多发性硬化是以中枢神经系统多发病灶及缓解-复发病程为特点的获得性炎性脱髓鞘性疾病,临床表现为时间多次、空间多灶,多表现为一个或多个肢体局部无力麻木、刺痛感或单肢不稳,单眼或突发视力丧失、复视、平衡障碍、膀胱功能障碍等。体征多有不对称性痉挛性轻截瘫、视力障碍、眼球震颤、感觉障碍和Romberg征。由于其临床表现多样,尤其发病早期症状不典型,易漏诊或误诊,使病程迁延,出现多种并发症,严重者可致残,早期诊断及早期治疗是关键。

多发性硬化可根据临床症状、脑脊液检查和诱发电位、CT以及MRI等检查确诊。在MRI影像学上,多发性硬化与多发性脑梗死病灶,二者在MRI T2加权像均呈高信号,T1加权像呈低信号,但其病灶分布特点不同。多发性硬化主要分布在脑白质区,在侧脑室周围,如前角、侧脑室体部、后角区,斑块呈椭圆形或圆形或不规则形态,大小不一,亦可在脑干、小脑。多发性脑梗死,则主要分布在基底节、脑干、皮层区。本例以急性左侧偏瘫发病,1个月后又发生对侧肢体偏瘫,在第3个月再次发生左侧肢体瘫痪加重,有2次复发病史,2个部位病灶损害,具有缓解复发及多病灶改变的临床特点,对于一中青年患者无高血压以外的全身性疾病,应考虑多发性硬化诊断。

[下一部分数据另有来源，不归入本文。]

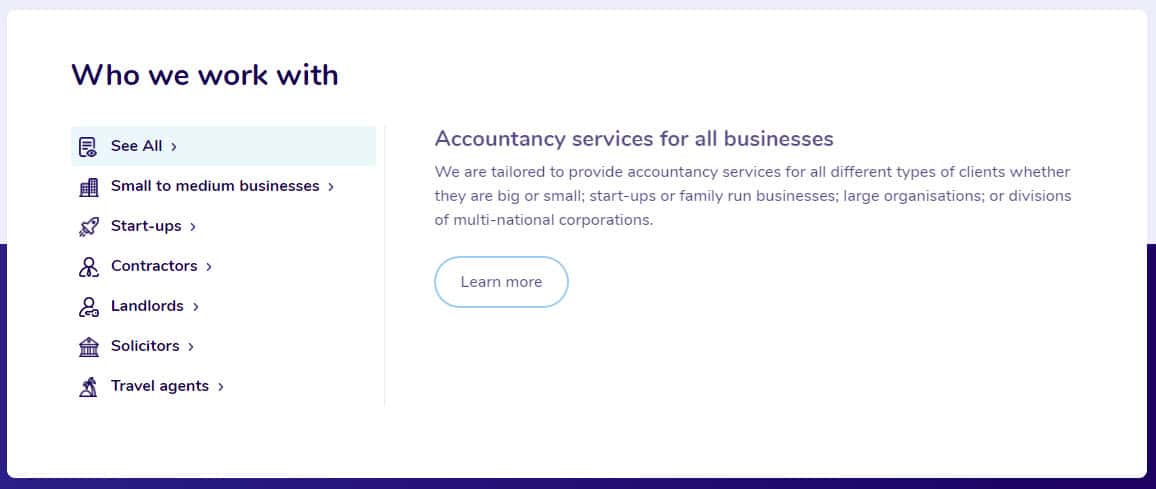Click the chevron next to Landlords

(196, 306)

结合MRI检查,在半球白质区接近侧脑室周围,有多处病灶,脑脊液检查无细胞、生化的改变,仅出现IgG合成率增高,均支持多发性硬化的诊断。

笔者认为,造成多发性硬化误诊为脑梗死的原因有:①多发性硬化在我国发病率相对较低,没有引起临床医师的重视,患者以急性偏瘫首次发病,而按常规诊断为脑血管病。②一些年轻医生知识面相对局限,过分依赖磁共振成像的诊断,对多发性硬化在磁共振影像学的特点认识不足,没有从临床方面综合分析,导致误诊误治。③临床医生采集病史及体格检查不够仔细。本例患者表现为急性起病,偏侧肢体活动障碍,有高血压及长期吸烟史,有缓解复发的病程,这些均未引起重视。

因此,对临床上中青年患者出现肢体瘫痪,按脑梗死的方案给予抗凝、抗血小板聚集、降纤、降脂治疗后效果不佳时,应进一步行MRI、脑脊液及诱发电位检查,以明确或排除多发性硬化的可能。